Ranil, Man For A Crisis Or The Crisis Itself
Ranil Wickremesinghe was not elected as President. When he contested at the last General Elections in 2020, he could not get even one single member elected to Parliament from his Party. The United National Party (UNP), of which he is the leader, suffered the most humiliating defeat at the last General Elections. Not a single. The Rajapaksas achieved what SWRD Bandaranaike could not in 1956. When JR Jayewardene, the so-called brains behind the UNP at that time, was defeated by his nemesis RG Senanayake in the ’56 General Elections, the UNP managing to secure just eight (8) meager seats, everyone thought that the Grand Old Party (GOP) was dead. In fact, RG Senanayake crowed: ‘in the process of trying to extract a tooth, the patient died’. The last nail of the coffin was hammered down, so they thought.
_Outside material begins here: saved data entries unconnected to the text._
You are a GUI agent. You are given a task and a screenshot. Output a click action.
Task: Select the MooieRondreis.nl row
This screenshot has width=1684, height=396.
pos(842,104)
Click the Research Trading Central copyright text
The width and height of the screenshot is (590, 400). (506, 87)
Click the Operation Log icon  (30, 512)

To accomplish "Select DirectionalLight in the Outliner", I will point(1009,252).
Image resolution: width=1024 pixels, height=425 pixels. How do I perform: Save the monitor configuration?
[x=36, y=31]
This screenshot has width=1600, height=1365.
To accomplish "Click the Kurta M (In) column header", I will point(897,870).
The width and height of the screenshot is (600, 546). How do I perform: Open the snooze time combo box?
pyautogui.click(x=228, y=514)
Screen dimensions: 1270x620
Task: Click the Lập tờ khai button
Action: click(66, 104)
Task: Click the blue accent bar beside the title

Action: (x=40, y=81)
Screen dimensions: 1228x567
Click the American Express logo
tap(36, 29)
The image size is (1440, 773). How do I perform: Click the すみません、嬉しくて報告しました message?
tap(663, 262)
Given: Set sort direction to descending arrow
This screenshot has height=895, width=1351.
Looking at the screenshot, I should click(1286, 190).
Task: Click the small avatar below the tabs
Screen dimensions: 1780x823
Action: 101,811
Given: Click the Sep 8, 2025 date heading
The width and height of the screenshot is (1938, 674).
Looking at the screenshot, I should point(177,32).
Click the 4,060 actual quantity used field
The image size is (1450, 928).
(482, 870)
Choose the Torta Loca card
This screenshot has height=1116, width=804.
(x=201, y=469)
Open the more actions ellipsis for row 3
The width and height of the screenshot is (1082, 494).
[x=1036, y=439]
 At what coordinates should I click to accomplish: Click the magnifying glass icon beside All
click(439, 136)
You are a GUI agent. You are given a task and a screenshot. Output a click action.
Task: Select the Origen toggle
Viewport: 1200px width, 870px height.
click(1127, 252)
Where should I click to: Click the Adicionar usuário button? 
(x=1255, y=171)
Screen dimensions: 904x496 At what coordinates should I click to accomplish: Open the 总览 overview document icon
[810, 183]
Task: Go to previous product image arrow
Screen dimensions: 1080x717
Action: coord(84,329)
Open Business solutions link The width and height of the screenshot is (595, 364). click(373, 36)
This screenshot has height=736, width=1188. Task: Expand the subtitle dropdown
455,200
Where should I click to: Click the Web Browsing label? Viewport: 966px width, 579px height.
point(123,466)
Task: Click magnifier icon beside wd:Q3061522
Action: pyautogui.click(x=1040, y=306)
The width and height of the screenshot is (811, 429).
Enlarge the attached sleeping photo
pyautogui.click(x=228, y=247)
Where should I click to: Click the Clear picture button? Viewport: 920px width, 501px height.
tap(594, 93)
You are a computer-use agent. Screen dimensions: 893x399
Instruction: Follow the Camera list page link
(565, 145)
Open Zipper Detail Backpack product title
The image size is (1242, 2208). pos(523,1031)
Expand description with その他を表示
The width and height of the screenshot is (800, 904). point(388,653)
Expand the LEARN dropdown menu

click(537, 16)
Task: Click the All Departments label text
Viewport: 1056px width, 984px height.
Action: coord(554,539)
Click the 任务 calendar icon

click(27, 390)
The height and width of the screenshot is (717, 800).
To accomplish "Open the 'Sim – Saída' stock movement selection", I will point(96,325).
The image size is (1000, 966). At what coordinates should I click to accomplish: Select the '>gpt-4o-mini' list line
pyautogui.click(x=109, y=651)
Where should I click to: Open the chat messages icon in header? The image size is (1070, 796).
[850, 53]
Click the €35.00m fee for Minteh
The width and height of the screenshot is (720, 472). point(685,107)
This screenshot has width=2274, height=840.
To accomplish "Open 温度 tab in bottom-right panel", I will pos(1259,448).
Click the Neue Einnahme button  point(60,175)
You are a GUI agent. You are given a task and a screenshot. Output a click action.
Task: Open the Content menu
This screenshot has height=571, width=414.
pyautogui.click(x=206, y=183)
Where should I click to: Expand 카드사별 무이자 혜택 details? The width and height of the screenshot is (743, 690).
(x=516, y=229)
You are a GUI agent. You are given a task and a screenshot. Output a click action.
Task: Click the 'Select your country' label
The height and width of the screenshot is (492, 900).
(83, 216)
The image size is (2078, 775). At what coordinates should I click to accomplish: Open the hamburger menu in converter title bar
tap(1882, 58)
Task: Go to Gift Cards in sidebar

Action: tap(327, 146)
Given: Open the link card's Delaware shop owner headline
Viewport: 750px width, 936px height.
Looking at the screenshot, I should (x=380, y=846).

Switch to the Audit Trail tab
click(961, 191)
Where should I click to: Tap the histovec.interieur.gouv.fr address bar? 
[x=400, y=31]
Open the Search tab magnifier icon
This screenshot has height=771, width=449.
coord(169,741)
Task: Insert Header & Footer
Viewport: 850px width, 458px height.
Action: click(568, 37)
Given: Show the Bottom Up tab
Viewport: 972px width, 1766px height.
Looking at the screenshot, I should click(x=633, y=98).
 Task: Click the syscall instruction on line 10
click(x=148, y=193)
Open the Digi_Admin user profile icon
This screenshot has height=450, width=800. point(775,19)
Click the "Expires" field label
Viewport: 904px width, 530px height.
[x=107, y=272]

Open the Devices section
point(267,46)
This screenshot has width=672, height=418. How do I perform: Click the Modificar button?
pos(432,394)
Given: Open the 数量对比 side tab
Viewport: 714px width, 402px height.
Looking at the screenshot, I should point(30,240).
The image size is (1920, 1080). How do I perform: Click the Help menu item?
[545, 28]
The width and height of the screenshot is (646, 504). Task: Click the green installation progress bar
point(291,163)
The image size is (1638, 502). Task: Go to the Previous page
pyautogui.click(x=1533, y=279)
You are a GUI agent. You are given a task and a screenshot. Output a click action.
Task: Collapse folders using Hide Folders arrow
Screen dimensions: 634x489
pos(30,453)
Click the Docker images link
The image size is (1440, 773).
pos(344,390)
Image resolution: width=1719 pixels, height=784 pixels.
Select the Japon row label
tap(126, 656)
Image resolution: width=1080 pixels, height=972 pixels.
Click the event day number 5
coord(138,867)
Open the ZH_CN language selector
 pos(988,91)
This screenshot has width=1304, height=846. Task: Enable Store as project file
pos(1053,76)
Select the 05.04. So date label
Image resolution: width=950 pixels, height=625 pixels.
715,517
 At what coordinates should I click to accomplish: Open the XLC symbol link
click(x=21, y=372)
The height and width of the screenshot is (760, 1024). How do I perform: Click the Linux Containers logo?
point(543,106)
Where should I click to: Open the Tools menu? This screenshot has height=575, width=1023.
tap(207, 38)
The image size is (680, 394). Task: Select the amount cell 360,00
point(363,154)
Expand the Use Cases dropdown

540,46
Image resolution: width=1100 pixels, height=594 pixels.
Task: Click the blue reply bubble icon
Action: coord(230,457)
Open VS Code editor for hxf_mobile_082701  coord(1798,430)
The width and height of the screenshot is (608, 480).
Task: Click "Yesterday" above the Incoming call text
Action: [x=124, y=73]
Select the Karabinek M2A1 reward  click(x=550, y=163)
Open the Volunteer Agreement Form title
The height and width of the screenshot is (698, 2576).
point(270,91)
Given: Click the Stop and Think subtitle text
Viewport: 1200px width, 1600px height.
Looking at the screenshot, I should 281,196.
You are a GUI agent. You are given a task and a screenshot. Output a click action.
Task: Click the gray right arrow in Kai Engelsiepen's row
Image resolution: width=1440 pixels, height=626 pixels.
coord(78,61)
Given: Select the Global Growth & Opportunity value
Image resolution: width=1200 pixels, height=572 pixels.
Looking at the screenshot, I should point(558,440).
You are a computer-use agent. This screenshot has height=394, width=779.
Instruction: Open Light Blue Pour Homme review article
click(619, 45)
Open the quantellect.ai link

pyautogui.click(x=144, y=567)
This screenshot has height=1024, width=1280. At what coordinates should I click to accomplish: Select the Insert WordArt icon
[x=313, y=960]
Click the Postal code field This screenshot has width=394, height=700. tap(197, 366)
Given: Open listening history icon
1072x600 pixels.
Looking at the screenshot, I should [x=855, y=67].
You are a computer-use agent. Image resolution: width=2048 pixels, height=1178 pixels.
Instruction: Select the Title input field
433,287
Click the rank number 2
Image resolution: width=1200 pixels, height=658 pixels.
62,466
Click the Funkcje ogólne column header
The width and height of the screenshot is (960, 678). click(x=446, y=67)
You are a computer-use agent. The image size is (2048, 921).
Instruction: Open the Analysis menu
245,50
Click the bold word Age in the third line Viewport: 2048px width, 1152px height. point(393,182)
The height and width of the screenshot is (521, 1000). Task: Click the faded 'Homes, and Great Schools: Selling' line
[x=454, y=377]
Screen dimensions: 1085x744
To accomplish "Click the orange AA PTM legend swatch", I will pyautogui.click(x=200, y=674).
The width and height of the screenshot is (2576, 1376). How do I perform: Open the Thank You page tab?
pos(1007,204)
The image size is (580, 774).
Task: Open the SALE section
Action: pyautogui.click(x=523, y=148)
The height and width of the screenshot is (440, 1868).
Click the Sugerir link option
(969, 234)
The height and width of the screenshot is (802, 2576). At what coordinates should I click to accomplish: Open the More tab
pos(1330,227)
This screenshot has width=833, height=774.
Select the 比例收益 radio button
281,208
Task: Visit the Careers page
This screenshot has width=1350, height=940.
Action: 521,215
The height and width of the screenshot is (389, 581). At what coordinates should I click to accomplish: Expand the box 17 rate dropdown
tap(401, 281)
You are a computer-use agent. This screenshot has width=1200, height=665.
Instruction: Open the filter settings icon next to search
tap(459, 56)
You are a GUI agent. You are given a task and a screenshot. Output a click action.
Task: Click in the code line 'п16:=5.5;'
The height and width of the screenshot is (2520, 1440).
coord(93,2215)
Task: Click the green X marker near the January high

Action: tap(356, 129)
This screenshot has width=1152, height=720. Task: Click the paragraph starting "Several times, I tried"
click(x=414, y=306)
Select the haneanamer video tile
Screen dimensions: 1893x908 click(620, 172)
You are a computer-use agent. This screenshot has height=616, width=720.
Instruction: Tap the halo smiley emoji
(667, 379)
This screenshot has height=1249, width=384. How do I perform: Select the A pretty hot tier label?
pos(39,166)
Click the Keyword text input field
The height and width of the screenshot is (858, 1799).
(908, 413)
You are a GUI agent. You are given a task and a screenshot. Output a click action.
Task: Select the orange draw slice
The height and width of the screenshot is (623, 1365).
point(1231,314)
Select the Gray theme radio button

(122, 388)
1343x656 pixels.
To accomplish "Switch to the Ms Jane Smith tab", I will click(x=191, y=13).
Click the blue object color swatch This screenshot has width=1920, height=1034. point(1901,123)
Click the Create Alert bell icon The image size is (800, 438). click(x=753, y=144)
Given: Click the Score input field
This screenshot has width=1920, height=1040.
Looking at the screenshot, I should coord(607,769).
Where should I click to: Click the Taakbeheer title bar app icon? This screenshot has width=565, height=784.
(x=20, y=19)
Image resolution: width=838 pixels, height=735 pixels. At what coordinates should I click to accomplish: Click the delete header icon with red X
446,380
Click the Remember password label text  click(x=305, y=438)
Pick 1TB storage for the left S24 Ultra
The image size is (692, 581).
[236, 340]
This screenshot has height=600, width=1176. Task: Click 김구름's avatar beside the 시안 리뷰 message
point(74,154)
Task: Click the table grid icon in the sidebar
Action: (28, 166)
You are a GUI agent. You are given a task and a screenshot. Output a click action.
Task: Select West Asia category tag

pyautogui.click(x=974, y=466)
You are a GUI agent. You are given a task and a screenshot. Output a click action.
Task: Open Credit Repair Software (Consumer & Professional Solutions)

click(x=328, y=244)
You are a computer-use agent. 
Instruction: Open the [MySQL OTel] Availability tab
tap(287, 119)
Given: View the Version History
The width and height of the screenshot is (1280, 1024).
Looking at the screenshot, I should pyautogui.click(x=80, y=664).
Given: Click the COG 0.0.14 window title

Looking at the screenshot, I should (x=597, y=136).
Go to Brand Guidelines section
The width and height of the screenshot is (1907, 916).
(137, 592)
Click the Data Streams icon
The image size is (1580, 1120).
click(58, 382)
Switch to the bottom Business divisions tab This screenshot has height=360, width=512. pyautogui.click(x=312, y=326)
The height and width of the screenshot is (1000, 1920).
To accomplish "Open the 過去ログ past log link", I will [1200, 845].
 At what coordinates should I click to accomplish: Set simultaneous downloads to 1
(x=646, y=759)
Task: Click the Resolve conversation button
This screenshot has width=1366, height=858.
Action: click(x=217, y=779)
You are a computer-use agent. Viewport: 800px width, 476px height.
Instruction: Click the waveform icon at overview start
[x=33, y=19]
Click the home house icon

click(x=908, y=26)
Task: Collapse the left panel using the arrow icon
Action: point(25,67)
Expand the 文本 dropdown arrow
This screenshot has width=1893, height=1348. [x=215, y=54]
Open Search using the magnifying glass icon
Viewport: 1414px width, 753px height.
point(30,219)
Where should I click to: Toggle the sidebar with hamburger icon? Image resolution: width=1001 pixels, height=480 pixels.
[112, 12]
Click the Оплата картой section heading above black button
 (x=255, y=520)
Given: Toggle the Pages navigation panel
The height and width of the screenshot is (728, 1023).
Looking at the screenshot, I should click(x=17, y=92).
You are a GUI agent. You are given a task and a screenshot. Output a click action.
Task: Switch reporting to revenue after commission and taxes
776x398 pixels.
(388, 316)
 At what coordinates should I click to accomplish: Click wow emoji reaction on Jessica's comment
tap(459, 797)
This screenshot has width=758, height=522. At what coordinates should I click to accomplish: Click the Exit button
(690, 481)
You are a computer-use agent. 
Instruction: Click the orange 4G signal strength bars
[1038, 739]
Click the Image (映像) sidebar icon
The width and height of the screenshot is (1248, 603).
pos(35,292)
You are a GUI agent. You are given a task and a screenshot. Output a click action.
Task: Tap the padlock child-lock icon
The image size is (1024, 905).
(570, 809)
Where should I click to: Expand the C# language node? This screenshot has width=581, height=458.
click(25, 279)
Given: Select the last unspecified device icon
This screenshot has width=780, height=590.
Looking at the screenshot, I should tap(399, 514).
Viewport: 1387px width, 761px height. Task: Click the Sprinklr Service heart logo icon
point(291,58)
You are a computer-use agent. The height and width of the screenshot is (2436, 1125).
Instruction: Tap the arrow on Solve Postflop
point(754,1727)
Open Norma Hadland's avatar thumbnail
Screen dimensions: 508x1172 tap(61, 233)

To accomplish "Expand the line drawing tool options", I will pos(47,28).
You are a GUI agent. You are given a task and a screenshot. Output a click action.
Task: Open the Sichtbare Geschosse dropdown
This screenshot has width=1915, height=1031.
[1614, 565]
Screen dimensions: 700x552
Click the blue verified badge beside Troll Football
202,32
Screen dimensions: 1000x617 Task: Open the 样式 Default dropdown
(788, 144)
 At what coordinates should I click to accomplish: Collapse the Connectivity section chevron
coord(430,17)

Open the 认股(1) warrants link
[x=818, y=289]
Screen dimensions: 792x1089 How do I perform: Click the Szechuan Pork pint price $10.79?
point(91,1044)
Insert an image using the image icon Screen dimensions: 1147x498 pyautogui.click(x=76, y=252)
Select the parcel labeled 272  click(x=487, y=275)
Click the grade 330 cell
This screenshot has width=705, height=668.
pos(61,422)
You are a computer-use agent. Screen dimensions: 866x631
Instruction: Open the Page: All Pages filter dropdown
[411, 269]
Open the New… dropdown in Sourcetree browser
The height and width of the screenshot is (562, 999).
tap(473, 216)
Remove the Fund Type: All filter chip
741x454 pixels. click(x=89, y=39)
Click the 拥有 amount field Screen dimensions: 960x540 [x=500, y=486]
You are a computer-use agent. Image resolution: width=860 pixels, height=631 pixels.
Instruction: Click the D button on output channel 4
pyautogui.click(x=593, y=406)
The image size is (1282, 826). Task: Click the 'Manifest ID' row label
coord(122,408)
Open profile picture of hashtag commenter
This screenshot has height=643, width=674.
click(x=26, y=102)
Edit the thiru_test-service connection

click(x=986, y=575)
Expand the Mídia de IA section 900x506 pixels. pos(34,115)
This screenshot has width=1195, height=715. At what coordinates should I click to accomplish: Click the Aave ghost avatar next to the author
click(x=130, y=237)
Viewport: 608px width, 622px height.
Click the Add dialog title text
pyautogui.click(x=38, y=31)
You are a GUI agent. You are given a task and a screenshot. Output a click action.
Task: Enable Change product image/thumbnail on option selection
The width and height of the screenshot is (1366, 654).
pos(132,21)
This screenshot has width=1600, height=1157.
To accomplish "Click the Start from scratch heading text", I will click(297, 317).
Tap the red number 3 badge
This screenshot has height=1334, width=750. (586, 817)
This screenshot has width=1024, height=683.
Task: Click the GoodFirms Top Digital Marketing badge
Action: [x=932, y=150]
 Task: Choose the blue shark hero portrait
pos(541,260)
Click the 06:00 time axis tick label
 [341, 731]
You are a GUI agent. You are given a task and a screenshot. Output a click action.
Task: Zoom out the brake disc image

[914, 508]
A brand new sociopolitical reality was coming into being. With the dawn 1956, an era of the ‘common man’ began. An expectant electorate rose from its lazy, apathetic meandering. Life in all aspects of sociocultural context started another lap of a journey of which its tardy arrival was long overdue. In certain aspects of rural life in the country, a new awakening gave rise to new hopes, new realities and new life.
Medium of instruction in schools and government service was changed to Sinhalese. Thus was created a most deceptive ‘Sinhala-only in 24 hours’ slogan that in turn created an illusory and yet all-enveloping cocoon that engulfed a dangerously misleading stage of a thoroughly forgettable chapter in a nation’s life. Politics became an indispensible aspect that was exploited by its practitioners to the hilt. Politicians who had no business in managing affairs of the State were all of a sudden made integral parts of the average life of the average man and woman and child.